For a wallet to censor some inputs as Wasabi is doing, then they must first choose which inputs to censor. They can only do this if they spy on every input, trace where it is coming from, who owns it, etc., in order to choose which ones they decide aren't good enough for them. If privacy is your goal, I would stay well clear of Wasabi, since they are now using your fees to pay blockchain analysis companies to spy on you.

What would you say to them if they're coins are withheld by an exchange because of taint?
I would reiterate that they shouldn't be using services which will confiscate their coins.

How far does this taint usually go when it comes to centralized exchanges?

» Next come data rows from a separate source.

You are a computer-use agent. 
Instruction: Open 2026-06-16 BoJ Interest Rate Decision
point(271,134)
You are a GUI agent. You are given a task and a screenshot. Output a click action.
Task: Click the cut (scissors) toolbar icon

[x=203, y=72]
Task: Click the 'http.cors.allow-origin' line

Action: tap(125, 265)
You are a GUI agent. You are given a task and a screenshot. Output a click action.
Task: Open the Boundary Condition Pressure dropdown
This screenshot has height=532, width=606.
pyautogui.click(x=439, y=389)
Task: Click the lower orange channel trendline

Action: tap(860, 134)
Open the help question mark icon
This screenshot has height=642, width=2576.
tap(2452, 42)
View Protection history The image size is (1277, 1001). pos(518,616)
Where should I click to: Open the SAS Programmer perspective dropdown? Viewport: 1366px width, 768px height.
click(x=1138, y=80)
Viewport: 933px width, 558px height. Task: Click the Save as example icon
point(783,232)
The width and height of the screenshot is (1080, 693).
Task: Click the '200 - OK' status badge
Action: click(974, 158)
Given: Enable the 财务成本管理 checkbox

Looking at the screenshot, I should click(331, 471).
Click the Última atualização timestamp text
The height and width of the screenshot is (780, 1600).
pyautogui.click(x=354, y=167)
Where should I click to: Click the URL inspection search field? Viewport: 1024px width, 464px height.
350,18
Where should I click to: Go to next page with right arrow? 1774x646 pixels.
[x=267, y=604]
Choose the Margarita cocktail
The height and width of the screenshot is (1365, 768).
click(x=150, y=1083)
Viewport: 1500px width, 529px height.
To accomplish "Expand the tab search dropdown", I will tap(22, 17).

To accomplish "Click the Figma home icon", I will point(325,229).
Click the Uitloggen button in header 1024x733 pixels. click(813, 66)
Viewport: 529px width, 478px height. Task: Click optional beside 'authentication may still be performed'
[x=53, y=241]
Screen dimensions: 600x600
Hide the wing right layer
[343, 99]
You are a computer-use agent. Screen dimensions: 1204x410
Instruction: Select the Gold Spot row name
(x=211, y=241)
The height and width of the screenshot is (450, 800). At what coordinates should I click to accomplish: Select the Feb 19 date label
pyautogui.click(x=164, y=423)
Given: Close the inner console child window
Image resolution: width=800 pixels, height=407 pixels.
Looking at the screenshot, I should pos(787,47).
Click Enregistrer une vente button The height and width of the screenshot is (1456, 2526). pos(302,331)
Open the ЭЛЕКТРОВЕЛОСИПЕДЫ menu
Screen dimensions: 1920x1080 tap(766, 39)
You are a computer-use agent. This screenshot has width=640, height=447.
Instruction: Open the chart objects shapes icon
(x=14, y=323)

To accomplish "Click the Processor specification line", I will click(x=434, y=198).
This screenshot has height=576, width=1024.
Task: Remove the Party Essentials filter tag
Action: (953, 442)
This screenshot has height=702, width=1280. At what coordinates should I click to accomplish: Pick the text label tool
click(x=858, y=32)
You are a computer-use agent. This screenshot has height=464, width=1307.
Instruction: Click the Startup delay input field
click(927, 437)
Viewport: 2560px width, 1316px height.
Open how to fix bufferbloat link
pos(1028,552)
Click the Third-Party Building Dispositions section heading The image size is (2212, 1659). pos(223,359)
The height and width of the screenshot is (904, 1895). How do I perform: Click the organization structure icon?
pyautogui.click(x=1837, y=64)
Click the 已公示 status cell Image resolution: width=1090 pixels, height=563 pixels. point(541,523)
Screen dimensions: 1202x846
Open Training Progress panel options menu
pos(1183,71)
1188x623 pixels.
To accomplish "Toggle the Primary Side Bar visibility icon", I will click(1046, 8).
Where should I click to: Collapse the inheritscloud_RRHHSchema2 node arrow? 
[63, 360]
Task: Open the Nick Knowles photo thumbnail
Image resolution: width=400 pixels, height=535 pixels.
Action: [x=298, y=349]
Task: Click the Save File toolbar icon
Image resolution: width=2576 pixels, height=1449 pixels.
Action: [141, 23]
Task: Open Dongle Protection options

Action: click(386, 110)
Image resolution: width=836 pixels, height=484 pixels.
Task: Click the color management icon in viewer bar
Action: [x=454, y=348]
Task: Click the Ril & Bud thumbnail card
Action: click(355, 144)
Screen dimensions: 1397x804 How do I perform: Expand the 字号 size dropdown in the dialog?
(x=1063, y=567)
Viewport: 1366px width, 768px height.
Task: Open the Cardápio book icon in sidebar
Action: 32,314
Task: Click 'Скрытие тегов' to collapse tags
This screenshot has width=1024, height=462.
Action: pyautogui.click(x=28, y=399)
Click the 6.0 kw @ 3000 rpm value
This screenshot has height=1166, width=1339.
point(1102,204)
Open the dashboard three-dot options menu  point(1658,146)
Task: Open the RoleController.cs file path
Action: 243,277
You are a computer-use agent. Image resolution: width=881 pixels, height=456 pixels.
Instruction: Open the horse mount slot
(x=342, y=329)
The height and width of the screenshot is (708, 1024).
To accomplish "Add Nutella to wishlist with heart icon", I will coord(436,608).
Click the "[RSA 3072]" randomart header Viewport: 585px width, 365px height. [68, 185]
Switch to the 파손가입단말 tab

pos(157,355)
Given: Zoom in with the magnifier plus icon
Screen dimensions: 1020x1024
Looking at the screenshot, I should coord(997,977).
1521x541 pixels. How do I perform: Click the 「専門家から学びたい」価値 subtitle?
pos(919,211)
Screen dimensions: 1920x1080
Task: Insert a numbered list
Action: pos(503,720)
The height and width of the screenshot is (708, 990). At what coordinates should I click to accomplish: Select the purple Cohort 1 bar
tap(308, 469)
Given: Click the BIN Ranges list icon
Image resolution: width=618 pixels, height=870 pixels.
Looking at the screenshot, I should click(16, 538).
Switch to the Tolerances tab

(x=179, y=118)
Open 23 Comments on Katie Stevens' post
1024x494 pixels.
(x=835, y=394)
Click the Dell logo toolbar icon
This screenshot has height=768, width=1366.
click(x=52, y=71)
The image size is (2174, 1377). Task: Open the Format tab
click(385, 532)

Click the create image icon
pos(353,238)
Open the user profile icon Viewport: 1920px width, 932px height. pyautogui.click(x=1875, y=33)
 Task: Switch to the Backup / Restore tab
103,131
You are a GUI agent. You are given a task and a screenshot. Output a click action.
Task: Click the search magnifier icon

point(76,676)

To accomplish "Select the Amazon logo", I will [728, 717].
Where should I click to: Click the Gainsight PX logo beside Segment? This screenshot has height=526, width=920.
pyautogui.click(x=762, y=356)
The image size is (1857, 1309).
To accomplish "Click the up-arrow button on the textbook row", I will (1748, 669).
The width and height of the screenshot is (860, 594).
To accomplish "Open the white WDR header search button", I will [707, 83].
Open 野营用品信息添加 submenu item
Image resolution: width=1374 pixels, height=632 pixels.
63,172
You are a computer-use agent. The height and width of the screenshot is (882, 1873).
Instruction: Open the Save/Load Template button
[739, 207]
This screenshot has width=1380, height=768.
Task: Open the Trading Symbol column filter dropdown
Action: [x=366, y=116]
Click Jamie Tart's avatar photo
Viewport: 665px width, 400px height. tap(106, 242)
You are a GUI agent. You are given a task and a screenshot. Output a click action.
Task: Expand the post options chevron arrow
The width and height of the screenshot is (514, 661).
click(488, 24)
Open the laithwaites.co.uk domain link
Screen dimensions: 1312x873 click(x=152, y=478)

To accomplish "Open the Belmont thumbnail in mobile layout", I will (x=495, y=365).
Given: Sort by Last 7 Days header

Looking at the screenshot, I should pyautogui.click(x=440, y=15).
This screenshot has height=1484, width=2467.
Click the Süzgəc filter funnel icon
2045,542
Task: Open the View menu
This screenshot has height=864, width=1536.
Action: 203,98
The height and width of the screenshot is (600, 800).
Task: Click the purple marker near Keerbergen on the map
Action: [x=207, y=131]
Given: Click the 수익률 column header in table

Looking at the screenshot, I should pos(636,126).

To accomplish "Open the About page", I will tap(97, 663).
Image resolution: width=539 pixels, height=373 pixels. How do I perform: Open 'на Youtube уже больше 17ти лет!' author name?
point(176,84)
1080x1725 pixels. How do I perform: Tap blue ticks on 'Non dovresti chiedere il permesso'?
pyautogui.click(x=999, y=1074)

Anybody's guess. Every exchange has their own set of secret algorithms that decide what is tainted and what isn't. It is completely arbitrary. Pretty much every bitcoin in active circulation could be tainted if you look back far enough. What I consolidate 49 clean inputs with 1 tainted input, and spit out 50 new outputs. Are all of them tainted? Perhaps they are all 2% tainted? What if my tainted UTXO moves 5 times? 100 times? 10,000 times? Is it still tainted? What if Coinbase accept a coin which Binance thinks is tainted and sweeps it in to their hot wallet. Does that make every withdrawal from Coinbase tainted? Completely arbitrary and completely meaningless.